Work to be completed: Repeat each record below exactly, dropping the pictures.

Records for this exercise:
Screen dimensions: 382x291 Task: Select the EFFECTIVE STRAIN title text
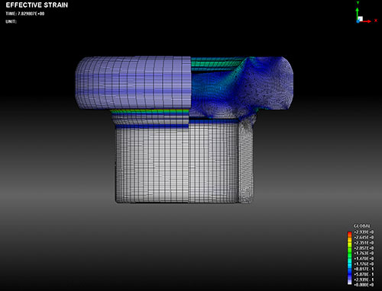pos(37,5)
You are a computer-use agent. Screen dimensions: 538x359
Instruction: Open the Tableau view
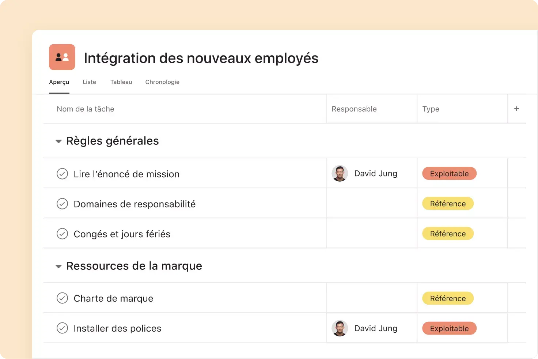click(121, 82)
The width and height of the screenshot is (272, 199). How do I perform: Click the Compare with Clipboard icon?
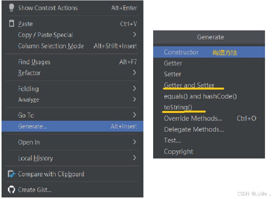pyautogui.click(x=11, y=174)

Problem solution:
Screen dimensions: 382x291 Task: Select the EFFECTIVE STRAIN title text
pos(37,5)
You are a computer-use agent. Screen dimensions: 538x359
Instruction: Open the Tableau view
click(121, 82)
The width and height of the screenshot is (272, 199). How do I perform: Click the Compare with Clipboard icon?
pyautogui.click(x=11, y=174)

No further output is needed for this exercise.